# What to do
Extract the lines from the first line of the records below through the line containing "Given: Open the Loans tab", inclusive, and reproduce them exactly as written.

(Collection entries)
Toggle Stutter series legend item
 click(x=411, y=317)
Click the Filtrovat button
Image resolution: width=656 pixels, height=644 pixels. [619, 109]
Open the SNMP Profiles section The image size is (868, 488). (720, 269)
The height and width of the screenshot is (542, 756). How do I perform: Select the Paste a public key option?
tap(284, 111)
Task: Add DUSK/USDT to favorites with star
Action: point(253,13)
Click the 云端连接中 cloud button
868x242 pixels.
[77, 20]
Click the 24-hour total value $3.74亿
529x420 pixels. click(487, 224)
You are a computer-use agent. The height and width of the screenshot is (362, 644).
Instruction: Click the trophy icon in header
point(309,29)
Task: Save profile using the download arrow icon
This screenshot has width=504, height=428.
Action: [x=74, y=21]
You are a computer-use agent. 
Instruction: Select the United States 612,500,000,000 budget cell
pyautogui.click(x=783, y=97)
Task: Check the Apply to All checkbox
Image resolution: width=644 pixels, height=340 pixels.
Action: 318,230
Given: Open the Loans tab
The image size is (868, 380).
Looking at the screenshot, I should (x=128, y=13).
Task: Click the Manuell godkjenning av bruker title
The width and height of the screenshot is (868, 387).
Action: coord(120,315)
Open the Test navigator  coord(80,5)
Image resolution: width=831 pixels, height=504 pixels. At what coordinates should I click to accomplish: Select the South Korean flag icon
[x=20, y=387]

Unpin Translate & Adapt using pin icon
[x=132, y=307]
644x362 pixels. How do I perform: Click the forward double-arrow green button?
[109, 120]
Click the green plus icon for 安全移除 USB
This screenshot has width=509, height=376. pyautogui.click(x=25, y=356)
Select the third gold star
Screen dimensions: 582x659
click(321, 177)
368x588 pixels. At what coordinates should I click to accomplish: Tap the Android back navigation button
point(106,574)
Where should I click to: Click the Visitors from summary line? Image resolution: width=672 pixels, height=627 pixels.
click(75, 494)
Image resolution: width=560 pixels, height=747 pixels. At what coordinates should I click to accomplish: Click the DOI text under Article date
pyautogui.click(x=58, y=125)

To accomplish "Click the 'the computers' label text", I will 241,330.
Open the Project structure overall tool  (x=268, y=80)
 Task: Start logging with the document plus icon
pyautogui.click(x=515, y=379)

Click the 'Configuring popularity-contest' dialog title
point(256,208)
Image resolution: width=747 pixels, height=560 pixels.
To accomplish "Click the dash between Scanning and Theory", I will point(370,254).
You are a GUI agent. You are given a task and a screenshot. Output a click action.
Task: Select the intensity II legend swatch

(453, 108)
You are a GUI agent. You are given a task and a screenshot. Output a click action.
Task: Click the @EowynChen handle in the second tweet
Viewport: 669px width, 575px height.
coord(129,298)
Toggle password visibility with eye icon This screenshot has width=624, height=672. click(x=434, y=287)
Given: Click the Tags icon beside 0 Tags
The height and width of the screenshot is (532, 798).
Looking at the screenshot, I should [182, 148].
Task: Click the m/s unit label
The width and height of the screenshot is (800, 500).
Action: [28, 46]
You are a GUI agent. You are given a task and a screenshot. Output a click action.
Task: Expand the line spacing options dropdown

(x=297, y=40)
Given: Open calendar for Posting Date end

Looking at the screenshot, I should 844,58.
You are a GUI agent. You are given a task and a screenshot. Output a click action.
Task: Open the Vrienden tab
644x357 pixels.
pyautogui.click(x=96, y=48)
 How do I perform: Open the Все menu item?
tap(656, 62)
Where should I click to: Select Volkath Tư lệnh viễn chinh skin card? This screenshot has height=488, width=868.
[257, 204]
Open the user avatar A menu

# Result of this exercise
Toggle Stutter series legend item
 click(x=411, y=317)
Click the Filtrovat button
Image resolution: width=656 pixels, height=644 pixels. [619, 109]
Open the SNMP Profiles section The image size is (868, 488). (720, 269)
The height and width of the screenshot is (542, 756). How do I perform: Select the Paste a public key option?
tap(284, 111)
Task: Add DUSK/USDT to favorites with star
Action: point(253,13)
Click the 云端连接中 cloud button
868x242 pixels.
[77, 20]
Click the 24-hour total value $3.74亿
529x420 pixels. click(487, 224)
You are a computer-use agent. The height and width of the screenshot is (362, 644).
Instruction: Click the trophy icon in header
point(309,29)
Task: Save profile using the download arrow icon
This screenshot has width=504, height=428.
Action: [x=74, y=21]
You are a computer-use agent. 
Instruction: Select the United States 612,500,000,000 budget cell
pyautogui.click(x=783, y=97)
Task: Check the Apply to All checkbox
Image resolution: width=644 pixels, height=340 pixels.
Action: 318,230
Given: Open the Loans tab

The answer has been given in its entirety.